I learned this lesson after getting stabbed in the back repeatedly by two leaders I thought I could trust.
Trust yourself, Andrew. Trust your knowledge. Learn to listen to your intuition, and it will speak up more
The fact that you can look back afterwards and recognize what was happening means you do understand IT. You’ve just learned a little more about IT problem solving, about how you sometimes have to look at the issue backwards and forwards, dissect it, put it back together…
And if customers fully understood their issues and how to fix them, then why would they need to ask us for help? Always assume an issue is more complicated than it seems. (Then, when you are knocking out problems left and right because they were actually simple fixes, you’ll look like a miracle worker! ← That’s a reference to Scotty from Star Trek )
Luckily, I have a solid team, and my boss is fantastic! My one coworker is friendly about raising my spirits, but I still struggle with acknowledging myself. This customer is the demanding type who has had issues before. We were going back and forth explaining this problem, and end-users need to understand we are only as good as the information we have. I don’t have eyes in the room. It is just the little voice that creeps in and says, “Well, they said X, so it must be true.” I kept quiet and let them control the situation because I doubted myself. :sigh: Hopefully, I can get better at this and will use your words in situations like this!
Our role is to try to help solve tech issues (with as much empathy as we might be capable of, under the circumstances)…not to be harsh judges of the people we help.
(Although, we’re as human as the rest, so techies will talk. I was in a supervisor position, so I took the role of trying to promote empathy for even the most difficult customers, and trying to minimize the snickering in the room…both for professionalism, and because there might be an open mic in the room .)
By the way, I’m curious what your observation has been of the prevalence of ADHD & other neurodivergence in the IT career field.

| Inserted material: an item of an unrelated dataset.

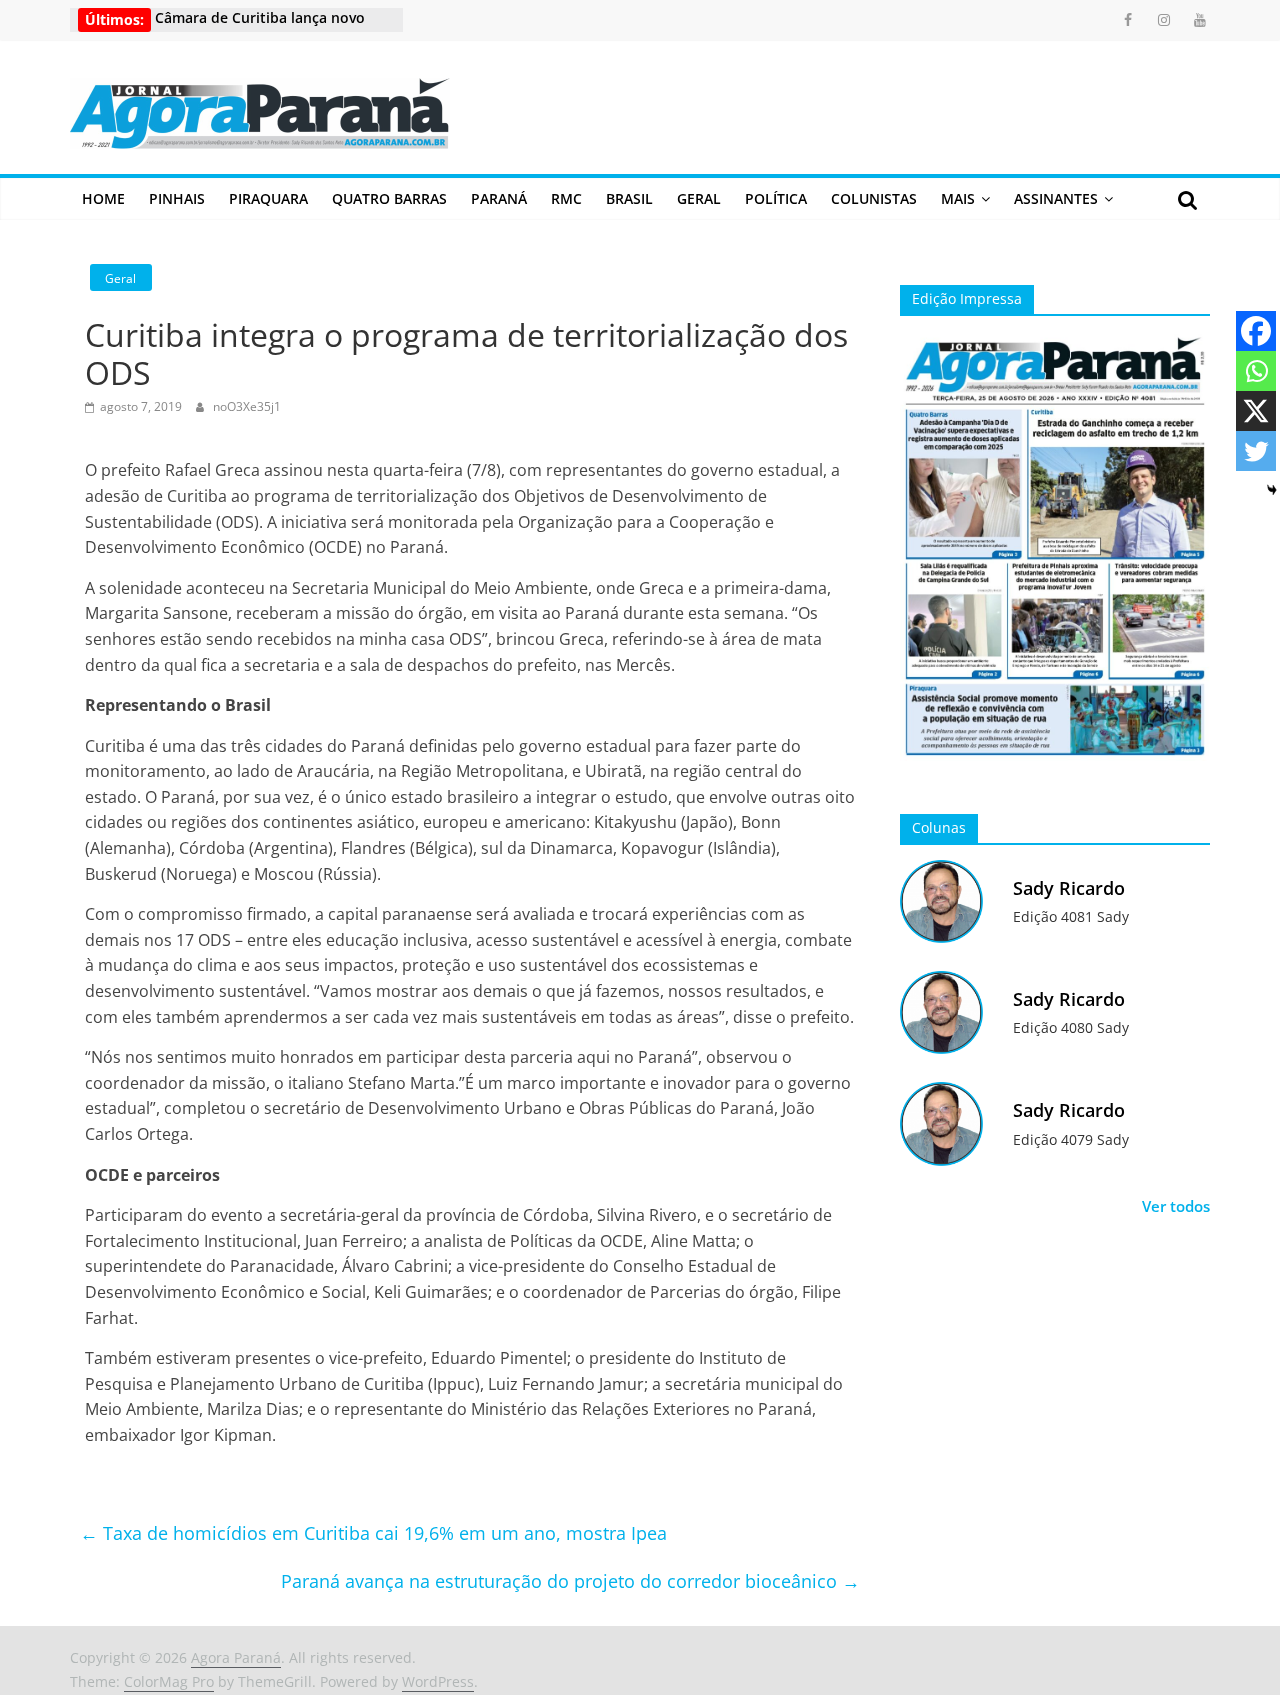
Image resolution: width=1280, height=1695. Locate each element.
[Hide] (1272, 490)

ADHD has been estimated to affect up to 10% of the population (reported as 10% in kids and 5% in adults, but even though some people grow up to be sub-clinical…it doesn’t go away).
At the university where I worked my first 10 years in IT, my estimate is that about 30% of the entire team had ADHD &/or other neurodivergence (ASD/Autism/Asperger’s, OCD, dyslexia, or other)…with ADHD being the most prevalent.
The next tech team I worked on was for a small regional hospital. There were only three of us on the team. The manager seemed to be hyperactive-impulsive ADHD (even he recognized it) but was undiagnosed. Then there was me, with my new diagnosis. Then there was my coworker who had been diagnosed with some form of ASD (similar to Asperger’s) and possibly undiagnosed ADHD, too.
A friend and I were talking about this, and we both felt the same way. I wasn’t diagnosed until a little after I transitioned into this industry, but before, I also worked as a bartender/manager in breweries and restaurants. I have picked up on my “ability” not to be phased by hectic situations. I thrived and loved busy nights and could get in the zone. Working now in IT is excellent because it is pretty much nonstop problem-solving. I have started noticing things in two other coworkers, and I keep learning more from sessions with my therapist. I have always felt that those in this industry are drawn to it for similar reasons related to our neurodivergence. I feel there has to be much correlation between the two.
This is true. And yes, we will talk, many of us just about those that were rude during the exchange. I’ve never judged anyone for their lack of knowledge (mainly of computers) due to ignorance. However, negligence is a different story!